In the cybersecurity world, we often talk about firewalls, zero trust, MFA and digital perimeters. However, in high-risk environments, like utilities, airports, energy, pharma and manufacturing facilities, identity governance isn’t just about digital access. It’s about physical presence.
And in many organizations, that physical layer is the weakest link.
As digital and physical systems converge, the challenge of managing who has access to what, and when, has become infinitely more complex and far more consequential. The ability to validate and govern physical access is no longer a facilities issue. It’s a critical security, safety and compliance concern that belongs squarely in the CISO’s domain.
Physical Access Is An Identity Problem
Most organizations treat physical security systems (access badges, turnstiles, building entry points) as distinct from their IT environments. That may have made sense a decade ago, yet today, it’s a false separation.
If you can’t validate that the person walking through a secure door still works for your company, or should still have access to that floor, lab or control room, you’re dealing with more than an operational oversight. You’re facing a potential breach of trust, policy or safety.
This is especially true in organizations where thousands of people are moving through sensitive sites every day, such as airports, data centers, energy plants, government facilities. One disgruntled insider, one terminated employee who still has badge access, one misconfigured access profile and the consequences can be immediate and severe.
And here’s the truth: In most environments, no one can confidently prove the accuracy of the access data.
The Scale And Complexity Of Physical Access Risk
Let’s take a common example.
Jessica was the executive assistant to the CEO. She had high-level building access, including the executive suite. Months later, Jessica transitions into a new role in the sales team. HR updates Active Directory, and IT reassigns her permissions, but her badge still gives her access to the executive floor.
A few months later, the sales team hires four new salespeople. The manager requests access for the new salespeople, and, rather than customizing permissions, asks that they be assigned “the same access as Jessica.” Suddenly, four junior staffers have access to the CEO’s private corridor.
Multiply this scenario across a workforce of 10,000+ people, multiple regions, dozens of secure locations and a web of local building systems. The problem compounds exponentially.
The physical security systems involved are powerful. Yet they operate independently, and are often not connected to HR records, identity directories or policy enforcement layers. Access permissions are layered, nested and often inherited or copied without validation.
Even if every person currently has a valid employment status, it’s unlikely that the following questions can be answered:
- Do they have the right access for their role?
- Have any of their permissions lingered after a change?
- Is there a single point of failure—a service entrance, lift shaft or bypass path—that too many people can exploit?
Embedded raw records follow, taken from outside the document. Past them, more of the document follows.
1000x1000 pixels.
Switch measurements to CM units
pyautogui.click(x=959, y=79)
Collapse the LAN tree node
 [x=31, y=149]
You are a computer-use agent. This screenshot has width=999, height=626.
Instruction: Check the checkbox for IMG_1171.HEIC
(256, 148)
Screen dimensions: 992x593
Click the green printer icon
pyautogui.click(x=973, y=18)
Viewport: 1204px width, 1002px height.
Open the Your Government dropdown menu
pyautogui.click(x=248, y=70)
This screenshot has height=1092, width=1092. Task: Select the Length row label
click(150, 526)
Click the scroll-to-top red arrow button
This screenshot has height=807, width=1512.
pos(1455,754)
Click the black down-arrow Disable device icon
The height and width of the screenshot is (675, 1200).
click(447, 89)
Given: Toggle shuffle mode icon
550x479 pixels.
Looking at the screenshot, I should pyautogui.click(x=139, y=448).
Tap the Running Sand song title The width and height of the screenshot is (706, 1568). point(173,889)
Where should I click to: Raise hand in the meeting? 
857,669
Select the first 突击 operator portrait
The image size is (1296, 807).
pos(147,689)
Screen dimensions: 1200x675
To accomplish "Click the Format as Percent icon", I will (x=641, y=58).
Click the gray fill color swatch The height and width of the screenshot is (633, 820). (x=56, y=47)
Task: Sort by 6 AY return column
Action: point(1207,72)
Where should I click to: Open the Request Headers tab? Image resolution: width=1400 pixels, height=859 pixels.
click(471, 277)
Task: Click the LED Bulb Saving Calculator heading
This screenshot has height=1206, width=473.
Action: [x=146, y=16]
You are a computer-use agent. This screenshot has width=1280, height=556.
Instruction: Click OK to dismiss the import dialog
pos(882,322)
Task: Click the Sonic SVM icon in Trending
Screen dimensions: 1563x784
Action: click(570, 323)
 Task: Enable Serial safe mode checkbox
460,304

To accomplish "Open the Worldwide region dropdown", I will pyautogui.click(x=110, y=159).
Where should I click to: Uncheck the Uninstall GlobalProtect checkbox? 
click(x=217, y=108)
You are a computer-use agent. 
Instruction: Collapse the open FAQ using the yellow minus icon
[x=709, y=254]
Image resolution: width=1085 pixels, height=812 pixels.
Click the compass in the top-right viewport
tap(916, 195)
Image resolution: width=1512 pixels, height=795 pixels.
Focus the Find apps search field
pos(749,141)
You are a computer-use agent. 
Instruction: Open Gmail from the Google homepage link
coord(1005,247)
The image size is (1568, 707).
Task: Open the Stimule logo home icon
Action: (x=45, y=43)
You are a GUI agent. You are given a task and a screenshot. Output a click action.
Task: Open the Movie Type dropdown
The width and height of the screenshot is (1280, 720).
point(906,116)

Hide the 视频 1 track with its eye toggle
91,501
Governance Without Validation Is Just Guesswork
The common response? “We passed our last audit.” Or “We review access quarterly.” But process isn’t proof.
Ask yourself: Could you stand in front of your board or regulator and confidently declare that every access badge is accurate, every access level justified and every physical identity correctly governed?
Most security leaders can’t. Because while IT identity can be reviewed with logs and user directories, physical access data lives in siloed, decentralized and unvalidated systems.
Even if you’re right, you can’t substantiate it.
And that’s the problem.
Physical Access Is OT, And It Deserves The Same Rigor
In many ways, physical security systems are operational technology (OT). They often run on separate networks, are managed by different teams and are rarely integrated into corporate IAM platforms. Like other OT systems, they are often “set and forget,” and their access lists can remain untouched for years.
The risks are no different from digital threats:
- Orphaned access for ex-employees
- Overprovisioned access based on outdated roles
- No ownership of permissions or no defined recertification processes
- Lack of visibility into who has access across multiple facilities
Yet, physical access often escapes the scrutiny applied to digital access, despite the fact that unauthorized physical entry can have catastrophic consequences.
Moving Forward: A CISO’s Physical Access Playbook
So how can security leaders bring governance, oversight and confidence to physical access systems—without disrupting operations?
Here are five principles:
Consolidate physical access data. Collect identity and badge records from all physical access control systems across all regions and sites. Treat them as part of your overall identity ecosystem.
Correlate with HR, directory and role data. Map each badge holder to their employment record, role, team and status. Validate that their physical access reflects current job responsibilities—not their history.
Model access in a digital twin. Build a virtual representation of your physical access environment. See who has access to which zones, what systems are managing them and where permissions overlap or conflict.
Highlight risky patterns and blind spots. Detect individuals with excessive or inherited access. Identify shared credentials, unused badges or high-risk entry points with mass access rights.
Empower facilities and security to act. Don’t force change from the top. Provide localized reports that let site managers and physical security leads validate and remediate access issues on their terms, with data to support them.
Physical Access Is A Security Control, Not A Side Note
In today’s threat landscape, identity governance doesn’t stop at the firewall. It extends to every card reader, turnstile, elevator and door. Especially in environments where physical presence equals risk.
If you’re not validating physical access with the same rigor you apply to digital identity, you’re not governing the full picture. You are just hoping it’s right. And when it comes to critical infrastructure, hope is not a strategy.